L. L. : La victime qui s’exprime est toujours confrontée à un retour de bâton très violent. Les réactions de la majorité municipale à l’affaire Girard [ex-adjoint à la Culture de la mairie de Paris], et notamment de la maire de la plus grande ville de France, qui a apporté son soutien à l’agresseur présumé, sont scandaleuses. C’est une nouvelle fois la preuve que les politiques s’empressent d’enterrer les principes qu’ils brandissent d’habitude en étendard quand on touche à leurs amis ou à leur camp. Cette position de défense collective est d’une extrême violence vis-à-vis de l’homme qui accuse Christophe Girard de l’avoir contraint à des rapports sexuels lorsqu’il était mineur. La présomption d’innocence qu’on invoque toujours ne doit pas se transformer en présomption de non-culpabilité, ni servir de prétexte pour faire taire les victimes et leurs soutiens. Ne pas être cru ou pris au sérieux est très violent pour la victime. Souvent, on cherche à minimiser ce qu’elle a subi en disant qu’elle l’a bien cherché ou qu’une fellation, ce n’est pas si grave, quand on ne la suspecte pas de mentir.
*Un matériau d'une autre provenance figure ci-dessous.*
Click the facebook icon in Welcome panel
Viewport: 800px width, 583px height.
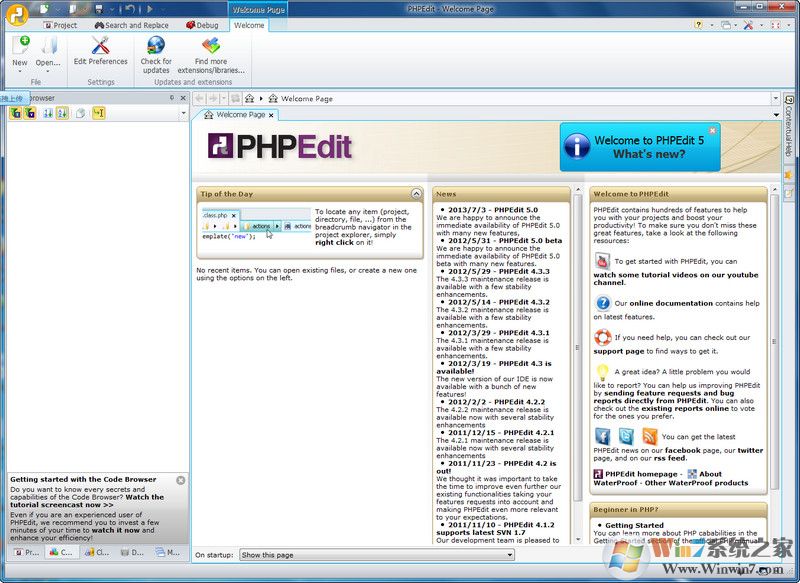(x=602, y=436)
Et derrière, la justice lui demande de prouver qu’elle dit vrai…

Vous plaidez pour la création d’un crime spécifique afin
que les violences sexuelles sur mineurs n’entrent plus dans
la catégorie du viol. Pourquoi ?

L. L. : Dans le Code pénal, pour qu’un viol soit caractérisé, il faut que la justice établisse que l’acte a été commis sous la contrainte, la menace, la surprise ou au moyen de la violence. Cela met les enfants victimes dans une position impossible. C’est d’ailleurs pour ça que les cours de justice requalifient régulièrement des viols sur mineurs en agressions sexuelles. La seule façon de s’en sortir, ce serait de créer un crime spécifique qui dirait que tout acte sexuel d’un adulte sur un mineur de moins de 15 ans est passible de vingt ans de prison. 

Que proposez-vous ?
L. L. : Avant toute chose, former, former, former. Le cursus initial des enseignants ne comporte aucun module sur le repérage et le signalement des violences. Tous les professionnels de l’Éducation nationale sans exception devraient notamment savoir rédiger une « information préoccupante »2 et connaître le circuit emprunté par celle-ci une fois qu’elle est lancée ! Je suis par ailleurs scandalisé qu’en 2020, la question du casier judiciaire soit autant absente des débats. On le vérifie en début de carrière – ce qui devrait être systématique dans tous les lieux qui accueillent des enfants –, mais très peu d’institutions font des mises à jour régulières. Le questionner au minimum tous les trois ans pour s’assurer qu’aucune condamnation n’a eu lieu entre-temps me semblerait judicieux. Un violeur qui a fait appel peut continuer à sévir puisque son crime n’est alors pas mentionné. Revérifier son casier par la suite permet de voir apparaître les faits s’il a été condamné. 
Il y a un autre problème : les victimes se souviennent des violences parfois trente ans après, si bien que les faits sont prescrits. Pour prendre en compte ce phénomène d’amnésie traumatique, on demande que le délai de prescription coure à partir du moment où la personne en a la mémoire. Et, par ailleurs, je trouve que ce n’est pas aux victimes de payer pour se reconstruire, d’où l’idée de rembourser les séances de psychothérapie pour les enfants et les adultes, comme cela se pratique dans d’autres pays. Les conséquences ne s’arrêtent pas à 18 ans… 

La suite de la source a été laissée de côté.